Например, Девушкин в юности влюбился до потери рассудка в актрису,
увидев в театре лишь край занавеси и услышав только её
голосок, но прежде всего воодушевившись энтузиазмом своего
окружения; позже он был настолько впечатлён случайно услышанным им
рассказом о бедствиях Варвары Алексеевны, что стал жить тем,
чем жила она.

Так же Голядкину-старшему «показалось», что его ждут на вечере у
Олсуфия Ивановича, или что кто-то был с ним на набережной и
что-то сказал ему и этот кто-то – он сам.

Господину Прохарчину же «показалось», что угрозы «вывести на чистую
воду и разоблачить» имеют прямое отношение к нему, так что в
результате пустой болтовни и вздора его соседей он сошёл с
ума и умер.

Герои «Романа в девяти письмах» – не могут совместиться, то есть
встретиться не только во времени и пространстве, но и
согласоваться в своих впечатлениях по поводу, казалось бы, совершенно
одних и тех же событий.

То есть каждый персонаж воспринимал жизнь «совершенно особенным, ему
только одному свойственным образом»: господин Прохарчин
копил и прятал деньги не для того, конечно, чтобы «обеспечить
себе положение», как предполагал Добролюбов и любой другой
такой же хороший критик или психолог, а под влиянием какого-то
другого впечатления, потому что если бы он действительно
хотел обеспечить себе положение, то и обеспечил бы, так как
уже мог это сделать, имея такие деньги.

------------------------------------------------------------

▶ _ЗАДАНИЕ_:
Ответьте по фрагменту о персонажах на три вопроса:
1. Что Девушкин увидел и услышал в театре, прежде чем влюбиться в актрису?
2. Какие угрозы, как «показалось» господину Прохарчину, имеют прямое отношение к нему?
3. Кто, согласно фрагменту, предполагал, что Прохарчин копил деньги, чтобы «обеспечить себе положение»?

------------------------------------------------------------

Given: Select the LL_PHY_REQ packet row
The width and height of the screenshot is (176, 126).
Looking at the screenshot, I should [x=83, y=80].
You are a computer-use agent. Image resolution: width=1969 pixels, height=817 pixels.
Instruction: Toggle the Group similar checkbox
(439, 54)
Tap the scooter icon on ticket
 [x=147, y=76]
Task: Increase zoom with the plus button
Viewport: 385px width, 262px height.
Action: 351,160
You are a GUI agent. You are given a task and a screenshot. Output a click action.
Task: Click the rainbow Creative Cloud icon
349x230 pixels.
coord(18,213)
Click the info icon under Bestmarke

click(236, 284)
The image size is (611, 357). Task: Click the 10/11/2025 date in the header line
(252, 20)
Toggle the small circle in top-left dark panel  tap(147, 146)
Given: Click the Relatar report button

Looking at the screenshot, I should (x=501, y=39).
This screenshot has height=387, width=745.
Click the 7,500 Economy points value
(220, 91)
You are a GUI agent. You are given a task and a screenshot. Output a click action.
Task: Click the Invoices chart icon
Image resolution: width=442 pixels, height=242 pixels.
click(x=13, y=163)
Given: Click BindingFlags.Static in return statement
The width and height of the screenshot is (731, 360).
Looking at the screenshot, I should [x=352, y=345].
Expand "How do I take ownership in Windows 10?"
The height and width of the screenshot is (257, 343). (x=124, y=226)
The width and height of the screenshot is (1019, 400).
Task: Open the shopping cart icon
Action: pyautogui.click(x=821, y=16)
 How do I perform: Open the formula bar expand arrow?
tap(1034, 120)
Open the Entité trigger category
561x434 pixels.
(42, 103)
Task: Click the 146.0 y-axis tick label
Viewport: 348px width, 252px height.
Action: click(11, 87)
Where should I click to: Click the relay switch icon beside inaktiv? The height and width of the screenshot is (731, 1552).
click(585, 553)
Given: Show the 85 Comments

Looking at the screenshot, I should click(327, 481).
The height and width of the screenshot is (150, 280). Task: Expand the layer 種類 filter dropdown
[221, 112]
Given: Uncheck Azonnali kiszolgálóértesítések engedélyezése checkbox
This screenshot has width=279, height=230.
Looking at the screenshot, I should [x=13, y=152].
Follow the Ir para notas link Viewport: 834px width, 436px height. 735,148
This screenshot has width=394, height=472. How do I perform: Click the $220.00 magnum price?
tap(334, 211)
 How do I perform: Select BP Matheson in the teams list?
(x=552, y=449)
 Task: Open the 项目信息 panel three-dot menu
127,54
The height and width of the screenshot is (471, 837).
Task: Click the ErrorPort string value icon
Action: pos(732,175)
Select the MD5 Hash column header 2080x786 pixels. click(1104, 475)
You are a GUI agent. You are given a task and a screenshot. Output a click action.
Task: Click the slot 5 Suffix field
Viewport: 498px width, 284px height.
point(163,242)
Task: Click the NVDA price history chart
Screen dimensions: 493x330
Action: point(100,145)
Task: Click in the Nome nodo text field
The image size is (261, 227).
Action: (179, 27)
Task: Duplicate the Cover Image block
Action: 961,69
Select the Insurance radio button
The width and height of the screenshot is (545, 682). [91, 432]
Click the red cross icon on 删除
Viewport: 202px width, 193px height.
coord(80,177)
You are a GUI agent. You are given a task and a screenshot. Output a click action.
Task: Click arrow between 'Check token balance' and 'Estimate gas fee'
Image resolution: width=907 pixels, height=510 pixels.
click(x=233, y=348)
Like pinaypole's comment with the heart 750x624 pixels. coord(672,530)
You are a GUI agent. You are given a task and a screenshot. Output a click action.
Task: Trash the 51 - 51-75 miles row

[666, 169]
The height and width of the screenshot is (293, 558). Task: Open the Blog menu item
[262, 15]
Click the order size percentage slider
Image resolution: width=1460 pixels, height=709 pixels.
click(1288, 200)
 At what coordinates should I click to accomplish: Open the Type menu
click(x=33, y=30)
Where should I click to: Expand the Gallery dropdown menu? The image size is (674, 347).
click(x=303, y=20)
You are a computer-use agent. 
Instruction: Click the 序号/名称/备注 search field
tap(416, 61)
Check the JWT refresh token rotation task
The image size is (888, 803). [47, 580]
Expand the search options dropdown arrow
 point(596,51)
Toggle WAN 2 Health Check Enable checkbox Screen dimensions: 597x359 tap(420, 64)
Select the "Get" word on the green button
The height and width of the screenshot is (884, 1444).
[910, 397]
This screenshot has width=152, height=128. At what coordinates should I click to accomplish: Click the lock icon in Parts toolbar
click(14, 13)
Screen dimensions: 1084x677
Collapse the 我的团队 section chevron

------------------------------------------------------------

▶ _ОТВЕТ_:
1. Лишь край занавеси и только её голосок.
2. Угрозы «вывести на чистую воду и разоблачить».
3. Добролюбов.